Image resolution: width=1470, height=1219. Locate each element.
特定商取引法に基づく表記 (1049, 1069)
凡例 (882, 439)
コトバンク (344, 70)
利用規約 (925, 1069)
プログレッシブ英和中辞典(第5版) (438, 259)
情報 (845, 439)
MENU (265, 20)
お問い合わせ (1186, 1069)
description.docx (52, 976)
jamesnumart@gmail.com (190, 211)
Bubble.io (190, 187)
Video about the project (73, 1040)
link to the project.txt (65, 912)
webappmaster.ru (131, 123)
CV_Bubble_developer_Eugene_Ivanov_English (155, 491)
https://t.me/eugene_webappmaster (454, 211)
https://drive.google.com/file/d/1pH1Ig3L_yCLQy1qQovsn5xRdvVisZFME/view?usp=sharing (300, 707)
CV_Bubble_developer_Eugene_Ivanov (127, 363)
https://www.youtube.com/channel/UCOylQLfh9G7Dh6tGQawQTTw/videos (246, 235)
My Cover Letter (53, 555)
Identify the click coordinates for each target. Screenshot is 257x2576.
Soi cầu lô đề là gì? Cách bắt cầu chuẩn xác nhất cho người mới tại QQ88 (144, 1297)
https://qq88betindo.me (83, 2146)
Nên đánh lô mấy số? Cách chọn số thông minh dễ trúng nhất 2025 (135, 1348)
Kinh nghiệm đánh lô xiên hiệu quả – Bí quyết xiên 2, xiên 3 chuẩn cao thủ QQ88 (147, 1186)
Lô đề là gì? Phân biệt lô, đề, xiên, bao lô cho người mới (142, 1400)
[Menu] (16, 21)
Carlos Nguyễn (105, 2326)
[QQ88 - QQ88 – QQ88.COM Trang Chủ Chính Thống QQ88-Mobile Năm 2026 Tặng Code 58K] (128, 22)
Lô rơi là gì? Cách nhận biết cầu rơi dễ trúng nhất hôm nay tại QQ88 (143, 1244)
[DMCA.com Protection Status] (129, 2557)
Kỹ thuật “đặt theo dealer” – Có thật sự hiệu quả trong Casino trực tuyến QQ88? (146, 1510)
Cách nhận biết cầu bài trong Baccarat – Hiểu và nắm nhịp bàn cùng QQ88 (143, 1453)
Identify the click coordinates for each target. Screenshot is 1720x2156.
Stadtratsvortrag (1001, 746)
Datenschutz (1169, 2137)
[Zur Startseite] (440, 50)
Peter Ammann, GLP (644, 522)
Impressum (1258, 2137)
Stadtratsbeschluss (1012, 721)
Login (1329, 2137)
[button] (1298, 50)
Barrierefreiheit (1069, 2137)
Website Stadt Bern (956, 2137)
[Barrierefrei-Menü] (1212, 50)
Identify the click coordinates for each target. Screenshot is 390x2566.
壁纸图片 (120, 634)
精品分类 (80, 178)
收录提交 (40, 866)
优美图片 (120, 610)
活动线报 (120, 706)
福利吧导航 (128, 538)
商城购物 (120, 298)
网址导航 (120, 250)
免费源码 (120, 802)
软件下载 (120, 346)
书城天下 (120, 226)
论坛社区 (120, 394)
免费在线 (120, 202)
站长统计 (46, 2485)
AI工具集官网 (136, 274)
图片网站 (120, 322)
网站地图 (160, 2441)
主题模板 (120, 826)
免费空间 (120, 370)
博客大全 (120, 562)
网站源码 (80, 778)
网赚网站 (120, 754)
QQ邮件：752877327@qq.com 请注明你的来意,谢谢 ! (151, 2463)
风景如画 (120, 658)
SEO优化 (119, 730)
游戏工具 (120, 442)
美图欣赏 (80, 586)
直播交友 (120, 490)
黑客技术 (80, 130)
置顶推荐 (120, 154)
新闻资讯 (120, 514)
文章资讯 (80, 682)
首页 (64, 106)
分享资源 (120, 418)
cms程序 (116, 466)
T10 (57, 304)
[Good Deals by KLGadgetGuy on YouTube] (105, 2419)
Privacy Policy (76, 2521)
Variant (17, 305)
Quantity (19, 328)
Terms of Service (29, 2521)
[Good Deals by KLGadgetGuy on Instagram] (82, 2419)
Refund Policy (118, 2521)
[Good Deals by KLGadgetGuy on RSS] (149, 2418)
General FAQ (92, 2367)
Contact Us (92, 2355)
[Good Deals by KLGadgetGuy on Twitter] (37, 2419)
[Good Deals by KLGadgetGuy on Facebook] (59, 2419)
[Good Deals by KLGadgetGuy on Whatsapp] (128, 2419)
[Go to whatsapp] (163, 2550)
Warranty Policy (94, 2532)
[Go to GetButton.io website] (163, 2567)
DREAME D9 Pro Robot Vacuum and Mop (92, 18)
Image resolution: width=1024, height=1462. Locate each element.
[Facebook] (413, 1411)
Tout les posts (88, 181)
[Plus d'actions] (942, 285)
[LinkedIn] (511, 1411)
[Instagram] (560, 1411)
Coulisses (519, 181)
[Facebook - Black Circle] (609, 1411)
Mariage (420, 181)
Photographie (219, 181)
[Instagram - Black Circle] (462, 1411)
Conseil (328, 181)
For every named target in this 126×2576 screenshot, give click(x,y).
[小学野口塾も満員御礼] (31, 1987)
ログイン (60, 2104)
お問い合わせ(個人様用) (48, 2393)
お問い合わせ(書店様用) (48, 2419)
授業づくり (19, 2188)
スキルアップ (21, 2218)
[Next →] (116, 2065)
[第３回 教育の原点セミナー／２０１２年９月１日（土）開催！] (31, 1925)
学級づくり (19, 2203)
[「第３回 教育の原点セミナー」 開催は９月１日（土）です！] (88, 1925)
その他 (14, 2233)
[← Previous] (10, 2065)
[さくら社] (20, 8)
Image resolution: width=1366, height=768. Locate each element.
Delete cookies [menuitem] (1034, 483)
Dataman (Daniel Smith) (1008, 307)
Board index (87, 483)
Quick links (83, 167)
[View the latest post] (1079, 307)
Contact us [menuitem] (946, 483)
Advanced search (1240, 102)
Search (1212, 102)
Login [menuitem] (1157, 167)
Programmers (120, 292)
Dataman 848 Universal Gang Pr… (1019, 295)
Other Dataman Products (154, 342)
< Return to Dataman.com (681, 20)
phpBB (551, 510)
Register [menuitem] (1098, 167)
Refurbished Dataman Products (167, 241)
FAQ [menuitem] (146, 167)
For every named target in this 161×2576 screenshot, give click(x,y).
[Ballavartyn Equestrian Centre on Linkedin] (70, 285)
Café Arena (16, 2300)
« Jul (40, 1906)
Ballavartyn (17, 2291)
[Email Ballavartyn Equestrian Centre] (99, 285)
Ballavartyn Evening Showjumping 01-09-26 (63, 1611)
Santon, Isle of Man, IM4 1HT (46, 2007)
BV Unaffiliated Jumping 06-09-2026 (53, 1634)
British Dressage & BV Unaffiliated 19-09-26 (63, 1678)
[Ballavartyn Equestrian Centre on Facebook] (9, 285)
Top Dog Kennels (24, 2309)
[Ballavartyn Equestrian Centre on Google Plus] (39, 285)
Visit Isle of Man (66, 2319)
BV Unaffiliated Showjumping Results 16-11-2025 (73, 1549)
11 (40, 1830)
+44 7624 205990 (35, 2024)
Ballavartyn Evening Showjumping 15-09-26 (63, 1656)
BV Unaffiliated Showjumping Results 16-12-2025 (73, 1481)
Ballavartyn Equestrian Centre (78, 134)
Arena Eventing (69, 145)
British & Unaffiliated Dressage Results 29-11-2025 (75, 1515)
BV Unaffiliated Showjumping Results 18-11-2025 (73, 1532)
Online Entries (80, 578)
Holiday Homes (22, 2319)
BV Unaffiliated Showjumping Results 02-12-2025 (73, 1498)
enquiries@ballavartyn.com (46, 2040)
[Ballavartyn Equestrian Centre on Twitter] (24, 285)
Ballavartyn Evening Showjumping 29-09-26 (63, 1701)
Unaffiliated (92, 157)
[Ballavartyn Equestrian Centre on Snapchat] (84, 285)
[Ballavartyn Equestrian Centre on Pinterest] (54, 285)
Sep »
━━━━━━━━
● **About this exercise**: Working from the records above, write out verbatim only the lines from the line containing "スキルアップ (21, 2218)" through the line containing "Dataman 848 Universal Gang Pr… (1019, 295)".

● **Result**:
スキルアップ (21, 2218)
[Next →] (116, 2065)
[第３回 教育の原点セミナー／２０１２年９月１日（土）開催！] (31, 1925)
学級づくり (19, 2203)
[「第３回 教育の原点セミナー」 開催は９月１日（土）です！] (88, 1925)
その他 (14, 2233)
[← Previous] (10, 2065)
[さくら社] (20, 8)
Image resolution: width=1366, height=768. Locate each element.
Delete cookies [menuitem] (1034, 483)
Dataman (Daniel Smith) (1008, 307)
Board index (87, 483)
Quick links (83, 167)
[View the latest post] (1079, 307)
Contact us [menuitem] (946, 483)
Advanced search (1240, 102)
Search (1212, 102)
Login [menuitem] (1157, 167)
Programmers (120, 292)
Dataman 848 Universal Gang Pr… (1019, 295)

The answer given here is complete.